As residential development drove Pascual’s heirs to sell their allotments, further threatening the cemetery, the Marquez family decided in 1926 that the cemetery should be preserved and protected.
At the same time, Dorothy Gillis Loomis, daughter of Robert Gillis, commissioned renowned architect John Byers to design a wall around the perimeter of the cemetery. A statue of San Lorenzo embedded in a niche in the wall remains to this day.
Through the decades, descendants of the family continued to oversee and maintain the cemetery, which became the rear portion of a lot at 637 San Lorenzo Street, and they do so to this day.
While there was a 4-foot-wide easement running down the center of the front lot to the cemetery entrance, the front lot itself was threatened with the construction of a new house in 2009. Concern that this front property might contain more buried remains prompted a call to action.
Neighbors rallied, and with a robust fundraiser, supporters bought the access parts of the land in front of the cemetery, thus saving a resting place that has been cared for by the family for more than 160 years. The cemetery was designated by the City of Los Angeles as Historic Cultural Monument #685 in 2000. In 2011, the north portion of the surrounding lot was added to the Monument during the dispute over construction of the new house on the south portion of the lot.

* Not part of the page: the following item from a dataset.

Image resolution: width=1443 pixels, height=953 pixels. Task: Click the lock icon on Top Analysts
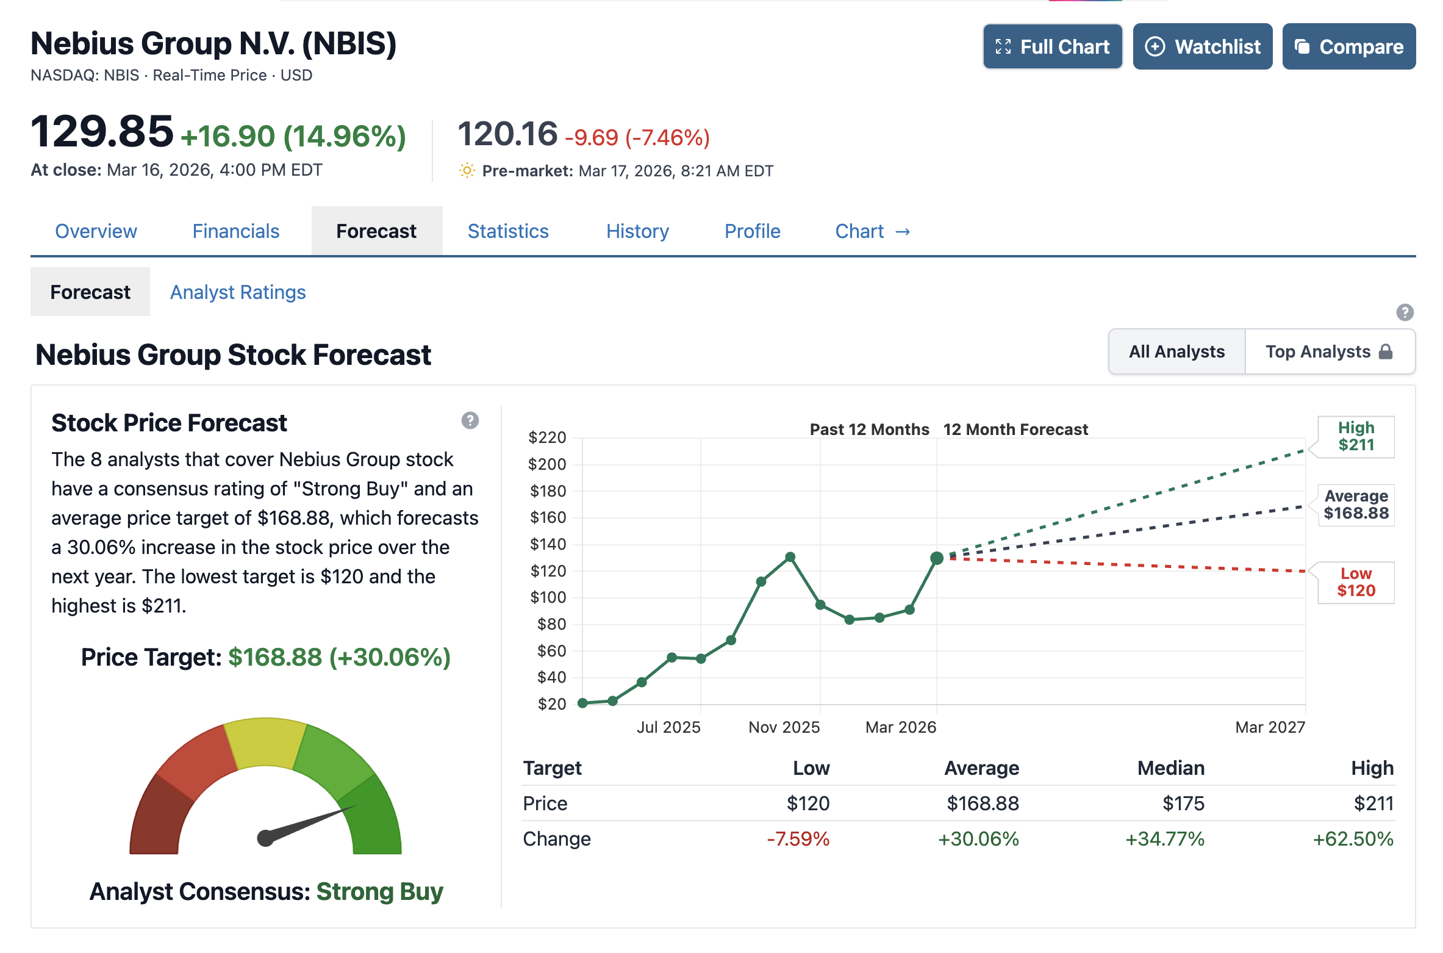tap(1386, 352)
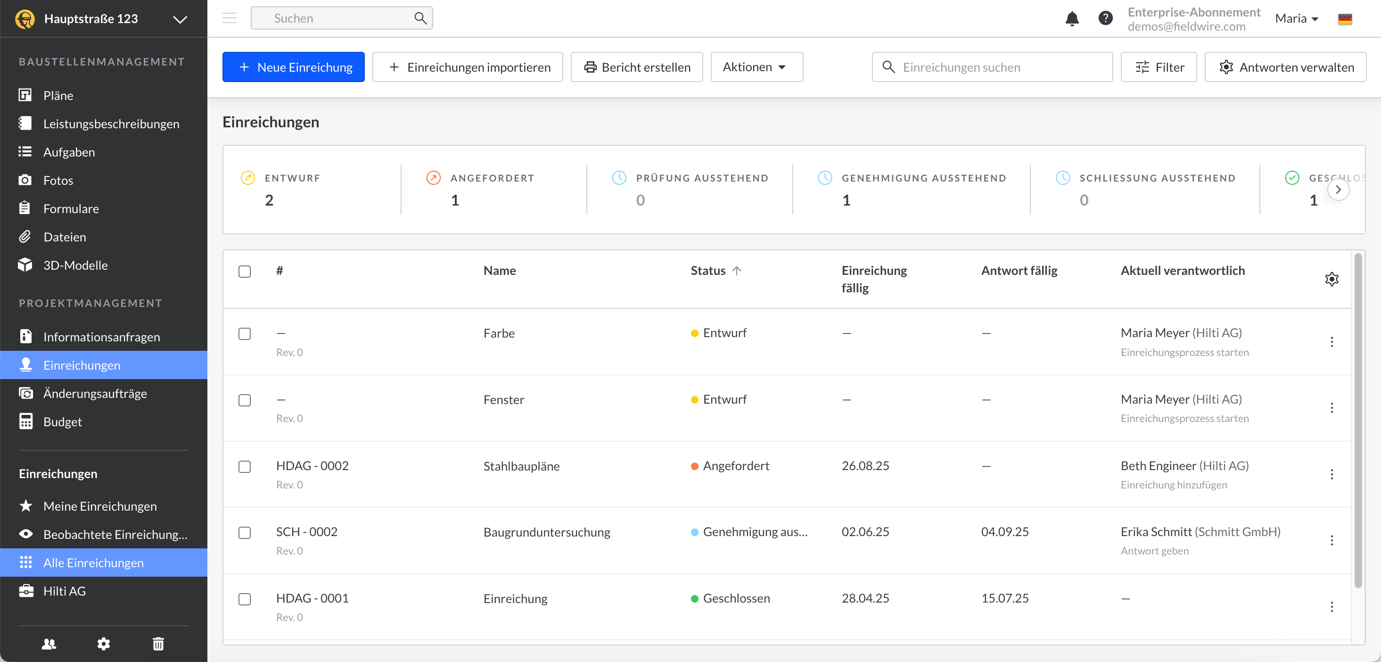
Task: Click Neue Einreichung button
Action: 293,67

That north portion is now known as the Santuario San Lorenzo and serves as the entrance to the cemetery. The addition to the Monument solved the easement issues that had bedeviled the site for over twenty years.
The cemetery graves, which were located through electronic imaging, are now marked with hand-crafted crosses made by the grandson of Pascual Marquez, Ernest Marquez, who has dedicated his life to preserving the history of his family’s beloved Boca de Santa Monica Rancho.
Barron, Art. “Saving a Sacred Rancho in the Canyon.”
Scott, Paula. Santa Monica: A History on the Edge.
Pascual Marquez Family Cemetery: History of the Marquez and Reyes Family.